» **INSTRUCTIONS TO FOLLOW**: Copy out every one of the following items word for word, without changing or leaving out anything.

» **LISTED ENTRIES**:
------------------------------------------------------------

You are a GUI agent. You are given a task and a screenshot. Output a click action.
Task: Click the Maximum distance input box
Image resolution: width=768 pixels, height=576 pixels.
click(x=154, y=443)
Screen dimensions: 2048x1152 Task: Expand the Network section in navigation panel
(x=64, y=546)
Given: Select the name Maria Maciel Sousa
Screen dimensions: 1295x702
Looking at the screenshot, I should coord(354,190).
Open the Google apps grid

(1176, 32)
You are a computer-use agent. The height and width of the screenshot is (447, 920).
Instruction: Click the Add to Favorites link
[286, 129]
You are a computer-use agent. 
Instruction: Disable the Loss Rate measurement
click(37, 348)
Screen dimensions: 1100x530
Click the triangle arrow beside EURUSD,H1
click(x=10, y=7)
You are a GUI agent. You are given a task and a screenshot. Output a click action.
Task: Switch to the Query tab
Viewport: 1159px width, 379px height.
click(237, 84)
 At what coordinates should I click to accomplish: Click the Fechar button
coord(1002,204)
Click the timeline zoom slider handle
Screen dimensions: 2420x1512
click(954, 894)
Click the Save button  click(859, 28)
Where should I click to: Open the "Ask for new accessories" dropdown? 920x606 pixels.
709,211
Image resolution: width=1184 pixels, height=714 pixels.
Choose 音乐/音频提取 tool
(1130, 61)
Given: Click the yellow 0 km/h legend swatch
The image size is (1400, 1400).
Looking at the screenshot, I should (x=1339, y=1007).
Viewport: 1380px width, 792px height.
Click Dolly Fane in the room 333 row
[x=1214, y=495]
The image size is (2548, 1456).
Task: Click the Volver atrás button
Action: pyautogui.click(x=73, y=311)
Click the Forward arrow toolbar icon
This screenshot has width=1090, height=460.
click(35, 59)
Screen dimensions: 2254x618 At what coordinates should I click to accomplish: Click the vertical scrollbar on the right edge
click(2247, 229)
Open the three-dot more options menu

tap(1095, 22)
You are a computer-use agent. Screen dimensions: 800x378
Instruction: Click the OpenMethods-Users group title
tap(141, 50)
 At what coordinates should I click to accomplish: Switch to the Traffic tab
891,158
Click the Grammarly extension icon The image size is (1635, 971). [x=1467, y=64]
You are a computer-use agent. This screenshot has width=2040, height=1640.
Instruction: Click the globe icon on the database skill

------------------------------------------------------------

» **OUTPUT BELOW**:
You are a GUI agent. You are given a task and a screenshot. Output a click action.
Task: Click the Maximum distance input box
Image resolution: width=768 pixels, height=576 pixels.
click(x=154, y=443)
Screen dimensions: 2048x1152 Task: Expand the Network section in navigation panel
(x=64, y=546)
Given: Select the name Maria Maciel Sousa
Screen dimensions: 1295x702
Looking at the screenshot, I should coord(354,190).
Open the Google apps grid

(1176, 32)
You are a computer-use agent. The height and width of the screenshot is (447, 920).
Instruction: Click the Add to Favorites link
[286, 129]
You are a computer-use agent. 
Instruction: Disable the Loss Rate measurement
click(37, 348)
Screen dimensions: 1100x530
Click the triangle arrow beside EURUSD,H1
click(x=10, y=7)
You are a GUI agent. You are given a task and a screenshot. Output a click action.
Task: Switch to the Query tab
Viewport: 1159px width, 379px height.
click(237, 84)
 At what coordinates should I click to accomplish: Click the Fechar button
coord(1002,204)
Click the timeline zoom slider handle
Screen dimensions: 2420x1512
click(954, 894)
Click the Save button  click(859, 28)
Where should I click to: Open the "Ask for new accessories" dropdown? 920x606 pixels.
709,211
Image resolution: width=1184 pixels, height=714 pixels.
Choose 音乐/音频提取 tool
(1130, 61)
Given: Click the yellow 0 km/h legend swatch
The image size is (1400, 1400).
Looking at the screenshot, I should (x=1339, y=1007).
Viewport: 1380px width, 792px height.
Click Dolly Fane in the room 333 row
[x=1214, y=495]
The image size is (2548, 1456).
Task: Click the Volver atrás button
Action: pyautogui.click(x=73, y=311)
Click the Forward arrow toolbar icon
This screenshot has width=1090, height=460.
click(35, 59)
Screen dimensions: 2254x618 At what coordinates should I click to accomplish: Click the vertical scrollbar on the right edge
click(2247, 229)
Open the three-dot more options menu

tap(1095, 22)
You are a computer-use agent. Screen dimensions: 800x378
Instruction: Click the OpenMethods-Users group title
tap(141, 50)
 At what coordinates should I click to accomplish: Switch to the Traffic tab
891,158
Click the Grammarly extension icon The image size is (1635, 971). [x=1467, y=64]
You are a computer-use agent. This screenshot has width=2040, height=1640.
Instruction: Click the globe icon on the database skill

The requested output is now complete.